**Listed records:**

## start

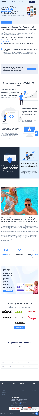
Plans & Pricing (15, 1)
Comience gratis (7, 22)
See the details (32, 68)
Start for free (32, 1)
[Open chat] (36, 413)
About (20, 1)
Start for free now (6, 41)
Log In (37, 1)
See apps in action (8, 290)
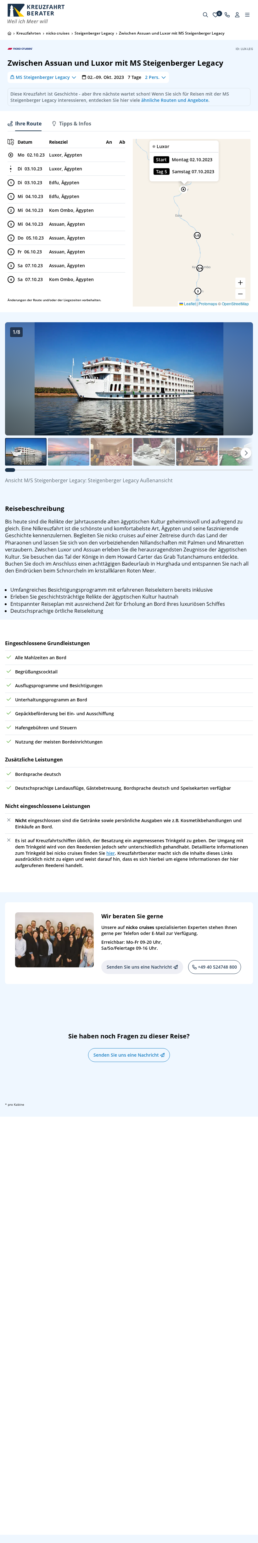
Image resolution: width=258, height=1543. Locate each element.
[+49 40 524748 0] (227, 14)
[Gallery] (129, 378)
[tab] (25, 123)
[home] (9, 33)
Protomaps (208, 303)
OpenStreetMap (235, 303)
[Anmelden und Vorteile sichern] (237, 14)
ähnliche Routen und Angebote (174, 100)
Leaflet (189, 303)
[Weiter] (246, 453)
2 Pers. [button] (152, 77)
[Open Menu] (247, 14)
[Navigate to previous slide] (16, 379)
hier (110, 853)
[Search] (205, 14)
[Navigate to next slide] (241, 379)
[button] (183, 189)
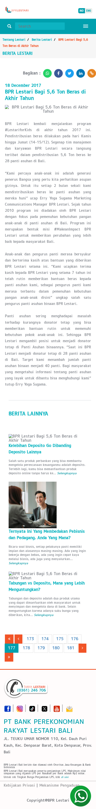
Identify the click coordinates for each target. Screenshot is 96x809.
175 (60, 639)
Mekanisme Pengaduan (59, 785)
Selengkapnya (67, 473)
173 (30, 639)
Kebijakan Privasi (19, 785)
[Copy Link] (90, 72)
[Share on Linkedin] (79, 72)
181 (70, 648)
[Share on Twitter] (68, 72)
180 (56, 648)
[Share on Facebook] (57, 72)
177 (11, 648)
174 (45, 639)
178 (26, 648)
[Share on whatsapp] (46, 72)
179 (41, 648)
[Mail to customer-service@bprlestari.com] (69, 707)
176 (74, 639)
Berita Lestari (42, 39)
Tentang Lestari (13, 39)
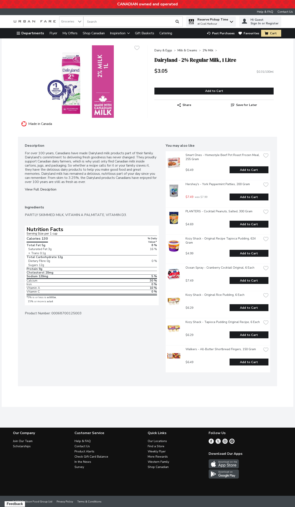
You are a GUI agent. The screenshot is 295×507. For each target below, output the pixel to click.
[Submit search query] (177, 21)
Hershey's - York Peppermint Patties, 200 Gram (218, 184)
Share (186, 105)
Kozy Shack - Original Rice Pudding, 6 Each (215, 295)
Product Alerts (84, 451)
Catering (165, 33)
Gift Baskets (144, 33)
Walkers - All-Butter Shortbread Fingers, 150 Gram (221, 349)
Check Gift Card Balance (91, 457)
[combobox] (71, 21)
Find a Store (156, 446)
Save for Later (246, 105)
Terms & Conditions (89, 501)
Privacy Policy (65, 501)
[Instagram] (225, 442)
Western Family (158, 462)
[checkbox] (136, 48)
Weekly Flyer (157, 451)
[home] (35, 22)
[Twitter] (218, 442)
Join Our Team (23, 441)
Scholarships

## end

**Task statement:** Rewrite all of the material above, replacing "Navigate" with "Go" wherever it occurs and changing nothing else. Leave out the picture lines.

**Written response:**
Plans & Pricing (15, 1)
Comience gratis (7, 22)
See the details (32, 68)
Start for free (32, 1)
[Open chat] (36, 413)
About (20, 1)
Start for free now (6, 41)
Log In (37, 1)
See apps in action (8, 290)
Image resolution: width=258, height=1543. Locate each element.
[+49 40 524748 0] (227, 14)
[Gallery] (129, 378)
[tab] (25, 123)
[home] (9, 33)
Protomaps (208, 303)
OpenStreetMap (235, 303)
[Anmelden und Vorteile sichern] (237, 14)
ähnliche Routen und Angebote (174, 100)
Leaflet (189, 303)
[Weiter] (246, 453)
2 Pers. [button] (152, 77)
[Open Menu] (247, 14)
[Go to previous slide] (16, 379)
hier (110, 853)
[Search] (205, 14)
[Go to next slide] (241, 379)
[button] (183, 189)
Identify the click coordinates for each target. Screenshot is 96x809.
175 (60, 639)
Mekanisme Pengaduan (59, 785)
Selengkapnya (67, 473)
173 (30, 639)
Kebijakan Privasi (19, 785)
[Copy Link] (90, 72)
[Share on Linkedin] (79, 72)
181 (70, 648)
[Share on Twitter] (68, 72)
180 (56, 648)
[Share on Facebook] (57, 72)
177 (11, 648)
174 (45, 639)
178 (26, 648)
[Share on whatsapp] (46, 72)
179 (41, 648)
[Mail to customer-service@bprlestari.com] (69, 707)
176 (74, 639)
Berita Lestari (42, 39)
Tentang Lestari (13, 39)
You are a GUI agent. The screenshot is 295×507. For each target below, output the pixel to click.
[Submit search query] (177, 21)
Hershey's - York Peppermint Patties, 200 Gram (218, 184)
Share (186, 105)
Kozy Shack - Original Rice Pudding, 6 Each (215, 295)
Product Alerts (84, 451)
Catering (165, 33)
Gift Baskets (144, 33)
Walkers - All-Butter Shortbread Fingers, 150 Gram (221, 349)
Check Gift Card Balance (91, 457)
[combobox] (71, 21)
Find a Store (156, 446)
Save for Later (246, 105)
Terms & Conditions (89, 501)
Privacy Policy (65, 501)
[Instagram] (225, 442)
Western Family (158, 462)
[checkbox] (136, 48)
Weekly Flyer (157, 451)
[home] (35, 22)
[Twitter] (218, 442)
Join Our Team (23, 441)
Scholarships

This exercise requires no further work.